DATA PROVIDED:

BEGIN

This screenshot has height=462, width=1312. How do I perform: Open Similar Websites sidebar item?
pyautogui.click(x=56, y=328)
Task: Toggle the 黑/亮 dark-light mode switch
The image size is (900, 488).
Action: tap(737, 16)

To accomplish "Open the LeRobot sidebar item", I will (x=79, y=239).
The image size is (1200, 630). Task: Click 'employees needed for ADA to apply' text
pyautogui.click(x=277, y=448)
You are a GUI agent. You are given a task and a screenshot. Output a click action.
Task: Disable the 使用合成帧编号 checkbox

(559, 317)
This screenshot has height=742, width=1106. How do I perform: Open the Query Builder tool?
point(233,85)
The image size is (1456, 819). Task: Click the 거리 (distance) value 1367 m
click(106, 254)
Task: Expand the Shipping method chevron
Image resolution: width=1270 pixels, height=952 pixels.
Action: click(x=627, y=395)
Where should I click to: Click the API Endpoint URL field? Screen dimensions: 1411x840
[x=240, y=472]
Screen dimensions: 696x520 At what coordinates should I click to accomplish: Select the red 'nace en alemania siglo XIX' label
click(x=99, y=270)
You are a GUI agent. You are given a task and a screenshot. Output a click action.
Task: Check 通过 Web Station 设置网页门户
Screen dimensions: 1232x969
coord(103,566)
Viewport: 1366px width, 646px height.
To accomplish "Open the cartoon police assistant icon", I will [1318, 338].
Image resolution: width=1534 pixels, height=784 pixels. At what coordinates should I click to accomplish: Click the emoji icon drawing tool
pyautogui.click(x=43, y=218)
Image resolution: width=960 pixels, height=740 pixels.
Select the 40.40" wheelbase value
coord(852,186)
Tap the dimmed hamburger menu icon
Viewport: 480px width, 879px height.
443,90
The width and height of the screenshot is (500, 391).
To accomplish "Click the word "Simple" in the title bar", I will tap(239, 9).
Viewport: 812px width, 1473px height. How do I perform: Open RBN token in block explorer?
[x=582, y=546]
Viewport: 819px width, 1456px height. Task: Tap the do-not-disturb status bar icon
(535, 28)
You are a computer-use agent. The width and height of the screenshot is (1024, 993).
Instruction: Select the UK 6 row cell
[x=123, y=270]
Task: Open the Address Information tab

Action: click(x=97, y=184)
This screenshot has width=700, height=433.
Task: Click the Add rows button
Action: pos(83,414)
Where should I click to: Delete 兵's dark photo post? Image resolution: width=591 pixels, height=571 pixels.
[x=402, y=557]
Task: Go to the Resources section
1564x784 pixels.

END

WHAT THE EXERCISE ASKS: Output the line containing "Viewport: 812px width, 1473px" and all lines after it to the end of the records, exactly as given.

TASK ANSWER:
Viewport: 812px width, 1473px height. How do I perform: Open RBN token in block explorer?
[x=582, y=546]
Viewport: 819px width, 1456px height. Task: Tap the do-not-disturb status bar icon
(535, 28)
You are a computer-use agent. The width and height of the screenshot is (1024, 993).
Instruction: Select the UK 6 row cell
[x=123, y=270]
Task: Open the Address Information tab

Action: click(x=97, y=184)
This screenshot has width=700, height=433.
Task: Click the Add rows button
Action: pos(83,414)
Where should I click to: Delete 兵's dark photo post? Image resolution: width=591 pixels, height=571 pixels.
[x=402, y=557]
Task: Go to the Resources section
1564x784 pixels.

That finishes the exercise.